Примечания М.Е.Сергеенко к «Исповеди» имеют самостоятельный характер самостоятельного произведения.


Бл.Августин был неизменно убеждён в высоком достоинстве человека и в том, что его жизнь от Бога. Поэтому он никогда не терял надежды на спасение человека, при всей греховности человека. — Великие люди — это своеобразные слепцы: они полагают, что все видят мир так же, как они, и не учитывают психологию низменного человека, негодяя. Негодяя, преступника не переделаешь и не спасёшь, даже чудом. У меня на этот счёт никаких заблуждений нет. Я уже писал где-то, что прекраснодушие великих гуманистов может быть очень опасно. Негодяя, преступившего закон и убившего человека, надо уничтожать. Убившего негодяя или бандита, — скажем, в порядке самозащиты — следует наградить, как героя: он очистил общество от грязи, защитил и общество, не только себя. Негодяйство записано в генах; как их можно переделать?! Предвижу возражения: а как быть с добровольными «санитарами», убивающими, например, проституток? Ответ: проститутки — не убийцы, а падшие создания, которые, вообще говоря, горя в жизнь не вносят. Кроме того, эти «санитары» — как правило, люди, психически свихнувшиеся на своих комплексах неполноценности. Таких надо тоже уничтожать. Что-то не видать «маньяков», которые убивали бы исключительно сильных бандюков; нет, они убивают беззащитных грешниц.

Ладно-ладно, замолкаю: юриспруденция — не моя стезя...


Сенека считал, что между играми детей и занятиями взрослых нет, по существу, разницы. — Об этом уже писано мной (см. выше). Я, оказывается, не только с Августином мыслью совпал, но и с Сенекой.


М.Е.Сергеенко. Жизнь Древнего Рима. М.-Л., 1964. — Надо бы найти эту книжку.
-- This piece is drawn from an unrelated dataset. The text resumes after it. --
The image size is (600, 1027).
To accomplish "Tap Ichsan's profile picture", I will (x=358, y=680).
М.Е.Сергеенко, кажется, знающий и неравнодушный, глубокий знаток (кажется, это женщина).

Позднейшее добавление. Книгу я нашёл — переизданную уже в наше новое время. Поразительно интересная книга! О ней тоже пойдёт речь в этой главе (см.ниже).


Пенула — толстый тёмного цвета грубый плащ: одежда школьного учителя. (Фреска из Помпей, надгробие из музея в Трире). — А я вот был в Трире, но не знал даже, остолоп, что там есть музей древностей. Возле музея какого-то Карла Маркса был (напротив марксова музея, буквально дверь в дверь, бордель «Весёлые пираньи» с девками и порнофильмами, туда-то я и мои спутники-бизнесмены, подвыпившие, и направлялись, когда случайно наткнулись на музей Маркса; то-то хохоту было! При коммунистах за такое лет на десять посадили бы!), а про действительно интересный и нужный мне музей древностей даже не знал. А теперь уж я в Трир вряд ли попаду... Хорошо хоть, что мимо древних городских врат не прошёл, знаменитых Porta Nigra («Чёрные врата») (4-й век); даже фотография моя на их фоне есть. А вот на остатках амфитеатра 1-го века не был, и в термах Диоклетиана не был. Ай-яй-яй!
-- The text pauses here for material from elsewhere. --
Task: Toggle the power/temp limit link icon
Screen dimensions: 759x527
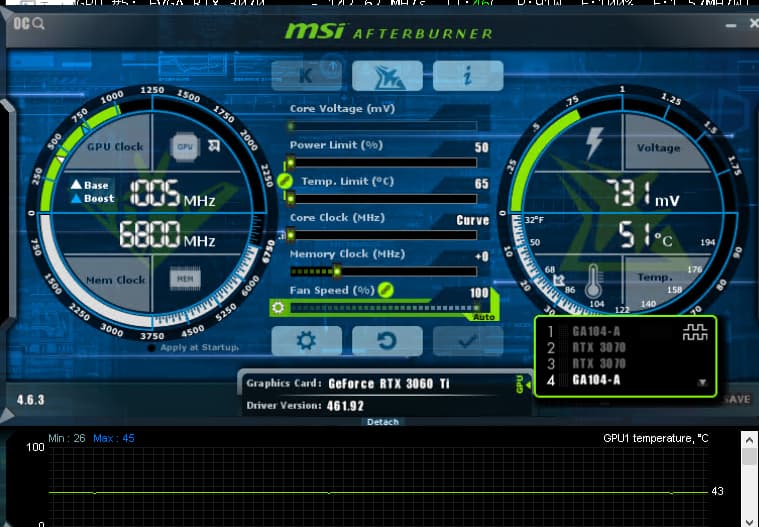Action: [284, 181]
Бл.Августин называет Писание «голосом облаков». — Я ж говорю: поэт! И поэт мощный. Каков образ, а?!


Umbra — тень; adumbrare — обезьянничанье. По Платону, всё неизбежно тянется подражать Богу. Дьявол подражает Богу, как подражает человеку обезьяна. — Беглая фразочка Августина вызывает в памяти М.Е.Сергеенко положение Платона. — Вот он, комментарий истинно образованного и неравнодушного знатока, подлинного учёного. Следует сказать, что я мало встречал таких дельных комментариев, как комментарий М.Е.Сергеенко к «Исповеди» Августина. С таким же интересом, помню, я читал в высшей степени дельные комментарии В.Сукача к текстам В.В.Розанова в книге «О себе и жизни своей» и комментарии того же В.Сукача к изданному им «Уединённому» и «Смертному». Комментарии такого рода следует по художественной их ценности приравнивать к оригинальным текстам. Впрочем, об этом я уже говорил в преамбуле.


Блаженному Иерониму после чтения классиков стиль пророков показался грубым и противным. — А есть ли сейчас люди, способные прийти к такому заключению? Да и нужно ли оно? Подумаешь, какая разница: стиль Цицерона и Цезаря по сравнению со стилем ветхозаветных пророков изыскан и изящен, но нам-то что с того? Как говорится, нам бы ваши заботы. Другие времена, другие ветры...

А вот М.Е.Сергеенко находит нужным прокомментировать это место. Значит, кому-то этот оттенок до сих пор нужен и важен.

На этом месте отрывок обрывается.